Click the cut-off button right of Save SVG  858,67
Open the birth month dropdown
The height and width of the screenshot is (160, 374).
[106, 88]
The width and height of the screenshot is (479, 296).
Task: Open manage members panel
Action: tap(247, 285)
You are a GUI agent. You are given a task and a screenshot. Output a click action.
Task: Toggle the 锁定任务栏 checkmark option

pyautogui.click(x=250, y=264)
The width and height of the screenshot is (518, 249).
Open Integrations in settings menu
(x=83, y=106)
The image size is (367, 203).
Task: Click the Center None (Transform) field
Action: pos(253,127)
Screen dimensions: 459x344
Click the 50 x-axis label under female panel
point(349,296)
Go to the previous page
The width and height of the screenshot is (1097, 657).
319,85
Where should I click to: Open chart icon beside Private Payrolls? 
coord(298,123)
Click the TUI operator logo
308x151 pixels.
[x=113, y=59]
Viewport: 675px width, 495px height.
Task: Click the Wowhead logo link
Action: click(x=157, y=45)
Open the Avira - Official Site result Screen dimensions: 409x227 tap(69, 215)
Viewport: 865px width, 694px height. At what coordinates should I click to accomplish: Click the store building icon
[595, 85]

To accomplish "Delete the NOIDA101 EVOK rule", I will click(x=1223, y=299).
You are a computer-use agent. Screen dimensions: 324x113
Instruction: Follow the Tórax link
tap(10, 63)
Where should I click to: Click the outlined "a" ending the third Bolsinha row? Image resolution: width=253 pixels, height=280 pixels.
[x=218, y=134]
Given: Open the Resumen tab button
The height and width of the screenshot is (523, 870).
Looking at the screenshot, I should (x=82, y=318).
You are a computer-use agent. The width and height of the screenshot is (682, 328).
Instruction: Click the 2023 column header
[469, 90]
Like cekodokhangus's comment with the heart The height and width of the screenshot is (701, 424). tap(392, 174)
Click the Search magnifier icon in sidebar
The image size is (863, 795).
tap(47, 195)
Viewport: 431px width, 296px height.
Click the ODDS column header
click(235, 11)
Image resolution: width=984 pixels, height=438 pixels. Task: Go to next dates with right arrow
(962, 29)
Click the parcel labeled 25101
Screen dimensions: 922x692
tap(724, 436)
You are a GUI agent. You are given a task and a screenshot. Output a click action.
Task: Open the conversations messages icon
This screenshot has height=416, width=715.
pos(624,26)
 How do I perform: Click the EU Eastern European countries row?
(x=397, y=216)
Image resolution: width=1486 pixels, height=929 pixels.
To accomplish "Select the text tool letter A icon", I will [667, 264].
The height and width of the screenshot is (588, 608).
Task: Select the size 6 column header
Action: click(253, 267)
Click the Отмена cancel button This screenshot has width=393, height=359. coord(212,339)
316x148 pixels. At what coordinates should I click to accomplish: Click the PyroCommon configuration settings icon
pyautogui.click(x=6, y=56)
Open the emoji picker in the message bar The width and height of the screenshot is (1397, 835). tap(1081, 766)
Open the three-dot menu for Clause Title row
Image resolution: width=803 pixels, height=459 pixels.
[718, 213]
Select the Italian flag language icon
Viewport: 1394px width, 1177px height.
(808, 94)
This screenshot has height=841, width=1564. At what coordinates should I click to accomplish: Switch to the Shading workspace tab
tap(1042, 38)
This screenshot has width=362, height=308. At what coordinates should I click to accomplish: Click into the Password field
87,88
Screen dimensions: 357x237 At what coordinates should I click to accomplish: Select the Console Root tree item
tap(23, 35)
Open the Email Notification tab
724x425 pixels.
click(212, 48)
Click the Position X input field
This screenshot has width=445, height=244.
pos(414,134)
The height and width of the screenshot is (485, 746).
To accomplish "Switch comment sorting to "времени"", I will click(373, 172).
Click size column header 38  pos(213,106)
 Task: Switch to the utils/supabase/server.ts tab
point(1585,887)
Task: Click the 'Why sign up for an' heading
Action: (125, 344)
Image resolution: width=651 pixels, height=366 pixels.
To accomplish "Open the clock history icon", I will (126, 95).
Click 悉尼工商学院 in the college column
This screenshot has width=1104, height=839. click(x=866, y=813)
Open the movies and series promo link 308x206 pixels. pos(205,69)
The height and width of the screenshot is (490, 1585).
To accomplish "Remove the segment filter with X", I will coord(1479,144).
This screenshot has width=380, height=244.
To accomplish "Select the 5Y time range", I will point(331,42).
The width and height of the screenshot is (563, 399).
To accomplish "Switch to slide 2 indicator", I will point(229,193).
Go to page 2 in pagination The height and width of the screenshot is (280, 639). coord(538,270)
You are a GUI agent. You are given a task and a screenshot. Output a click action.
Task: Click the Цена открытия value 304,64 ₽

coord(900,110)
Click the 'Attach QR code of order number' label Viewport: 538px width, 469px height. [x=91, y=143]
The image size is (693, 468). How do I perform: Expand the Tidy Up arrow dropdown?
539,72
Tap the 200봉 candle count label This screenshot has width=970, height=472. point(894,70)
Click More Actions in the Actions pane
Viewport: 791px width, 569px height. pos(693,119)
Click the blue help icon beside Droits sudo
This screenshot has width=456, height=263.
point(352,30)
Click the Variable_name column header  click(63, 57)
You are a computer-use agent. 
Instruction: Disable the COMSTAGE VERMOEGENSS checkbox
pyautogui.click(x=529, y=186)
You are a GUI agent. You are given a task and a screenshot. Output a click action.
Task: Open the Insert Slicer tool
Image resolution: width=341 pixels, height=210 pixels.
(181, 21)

• • • • •

◆ PROBLEM:
Retype each entry exactly, missing none.

◆ OUTPUT OF THE TASK:
Click the cut-off button right of Save SVG  858,67
Open the birth month dropdown
The height and width of the screenshot is (160, 374).
[106, 88]
The width and height of the screenshot is (479, 296).
Task: Open manage members panel
Action: tap(247, 285)
You are a GUI agent. You are given a task and a screenshot. Output a click action.
Task: Toggle the 锁定任务栏 checkmark option

pyautogui.click(x=250, y=264)
The width and height of the screenshot is (518, 249).
Open Integrations in settings menu
(x=83, y=106)
The image size is (367, 203).
Task: Click the Center None (Transform) field
Action: pos(253,127)
Screen dimensions: 459x344
Click the 50 x-axis label under female panel
point(349,296)
Go to the previous page
The width and height of the screenshot is (1097, 657).
319,85
Where should I click to: Open chart icon beside Private Payrolls? 
coord(298,123)
Click the TUI operator logo
308x151 pixels.
[x=113, y=59]
Viewport: 675px width, 495px height.
Task: Click the Wowhead logo link
Action: click(x=157, y=45)
Open the Avira - Official Site result Screen dimensions: 409x227 tap(69, 215)
Viewport: 865px width, 694px height. At what coordinates should I click to accomplish: Click the store building icon
[595, 85]

To accomplish "Delete the NOIDA101 EVOK rule", I will click(x=1223, y=299).
You are a computer-use agent. Screen dimensions: 324x113
Instruction: Follow the Tórax link
tap(10, 63)
Where should I click to: Click the outlined "a" ending the third Bolsinha row? Image resolution: width=253 pixels, height=280 pixels.
[x=218, y=134]
Given: Open the Resumen tab button
The height and width of the screenshot is (523, 870).
Looking at the screenshot, I should (x=82, y=318).
You are a computer-use agent. The width and height of the screenshot is (682, 328).
Instruction: Click the 2023 column header
[469, 90]
Like cekodokhangus's comment with the heart The height and width of the screenshot is (701, 424). tap(392, 174)
Click the Search magnifier icon in sidebar
The image size is (863, 795).
tap(47, 195)
Viewport: 431px width, 296px height.
Click the ODDS column header
click(235, 11)
Image resolution: width=984 pixels, height=438 pixels. Task: Go to next dates with right arrow
(962, 29)
Click the parcel labeled 25101
Screen dimensions: 922x692
tap(724, 436)
You are a GUI agent. You are given a task and a screenshot. Output a click action.
Task: Open the conversations messages icon
This screenshot has height=416, width=715.
pos(624,26)
 How do I perform: Click the EU Eastern European countries row?
(x=397, y=216)
Image resolution: width=1486 pixels, height=929 pixels.
To accomplish "Select the text tool letter A icon", I will [667, 264].
The height and width of the screenshot is (588, 608).
Task: Select the size 6 column header
Action: click(253, 267)
Click the Отмена cancel button This screenshot has width=393, height=359. coord(212,339)
316x148 pixels. At what coordinates should I click to accomplish: Click the PyroCommon configuration settings icon
pyautogui.click(x=6, y=56)
Open the emoji picker in the message bar The width and height of the screenshot is (1397, 835). tap(1081, 766)
Open the three-dot menu for Clause Title row
Image resolution: width=803 pixels, height=459 pixels.
[718, 213]
Select the Italian flag language icon
Viewport: 1394px width, 1177px height.
(808, 94)
This screenshot has height=841, width=1564. At what coordinates should I click to accomplish: Switch to the Shading workspace tab
tap(1042, 38)
This screenshot has width=362, height=308. At what coordinates should I click to accomplish: Click into the Password field
87,88
Screen dimensions: 357x237 At what coordinates should I click to accomplish: Select the Console Root tree item
tap(23, 35)
Open the Email Notification tab
724x425 pixels.
click(212, 48)
Click the Position X input field
This screenshot has width=445, height=244.
pos(414,134)
The height and width of the screenshot is (485, 746).
To accomplish "Switch comment sorting to "времени"", I will click(373, 172).
Click size column header 38  pos(213,106)
 Task: Switch to the utils/supabase/server.ts tab
point(1585,887)
Task: Click the 'Why sign up for an' heading
Action: (125, 344)
Image resolution: width=651 pixels, height=366 pixels.
To accomplish "Open the clock history icon", I will (126, 95).
Click 悉尼工商学院 in the college column
This screenshot has width=1104, height=839. click(x=866, y=813)
Open the movies and series promo link 308x206 pixels. pos(205,69)
The height and width of the screenshot is (490, 1585).
To accomplish "Remove the segment filter with X", I will coord(1479,144).
This screenshot has width=380, height=244.
To accomplish "Select the 5Y time range", I will point(331,42).
The width and height of the screenshot is (563, 399).
To accomplish "Switch to slide 2 indicator", I will point(229,193).
Go to page 2 in pagination The height and width of the screenshot is (280, 639). coord(538,270)
You are a GUI agent. You are given a task and a screenshot. Output a click action.
Task: Click the Цена открытия value 304,64 ₽

coord(900,110)
Click the 'Attach QR code of order number' label Viewport: 538px width, 469px height. [x=91, y=143]
The image size is (693, 468). How do I perform: Expand the Tidy Up arrow dropdown?
539,72
Tap the 200봉 candle count label This screenshot has width=970, height=472. point(894,70)
Click More Actions in the Actions pane
Viewport: 791px width, 569px height. pos(693,119)
Click the blue help icon beside Droits sudo
This screenshot has width=456, height=263.
point(352,30)
Click the Variable_name column header  click(63, 57)
You are a computer-use agent. 
Instruction: Disable the COMSTAGE VERMOEGENSS checkbox
pyautogui.click(x=529, y=186)
You are a GUI agent. You are given a task and a screenshot. Output a click action.
Task: Open the Insert Slicer tool
Image resolution: width=341 pixels, height=210 pixels.
(181, 21)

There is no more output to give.